> **TO BE DONE**:
Find every line in the material below that contains the string "target" and copy each of those lines. Case counts, so match uppercase and lowercase letters precisely.

-=-=-

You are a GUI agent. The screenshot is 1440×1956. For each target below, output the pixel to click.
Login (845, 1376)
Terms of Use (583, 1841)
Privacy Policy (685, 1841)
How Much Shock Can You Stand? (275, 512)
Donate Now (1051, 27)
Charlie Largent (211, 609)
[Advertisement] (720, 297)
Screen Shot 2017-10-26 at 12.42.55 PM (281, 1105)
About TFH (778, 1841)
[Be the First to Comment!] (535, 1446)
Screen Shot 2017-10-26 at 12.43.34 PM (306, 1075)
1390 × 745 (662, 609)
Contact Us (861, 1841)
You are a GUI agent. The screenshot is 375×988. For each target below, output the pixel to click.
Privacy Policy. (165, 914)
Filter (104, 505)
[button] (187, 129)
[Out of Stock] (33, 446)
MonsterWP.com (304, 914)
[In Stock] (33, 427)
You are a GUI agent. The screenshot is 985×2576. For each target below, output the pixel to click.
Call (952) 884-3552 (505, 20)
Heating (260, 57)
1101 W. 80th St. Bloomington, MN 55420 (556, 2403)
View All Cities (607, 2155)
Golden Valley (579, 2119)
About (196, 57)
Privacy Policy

-=-=-

> **OUTPUT FOR THIS TASK**:
You are a GUI agent. The screenshot is 1440×1956. For each target below, output the pixel to click.
You are a GUI agent. The screenshot is 375×988. For each target below, output the pixel to click.
You are a GUI agent. The screenshot is 985×2576. For each target below, output the pixel to click.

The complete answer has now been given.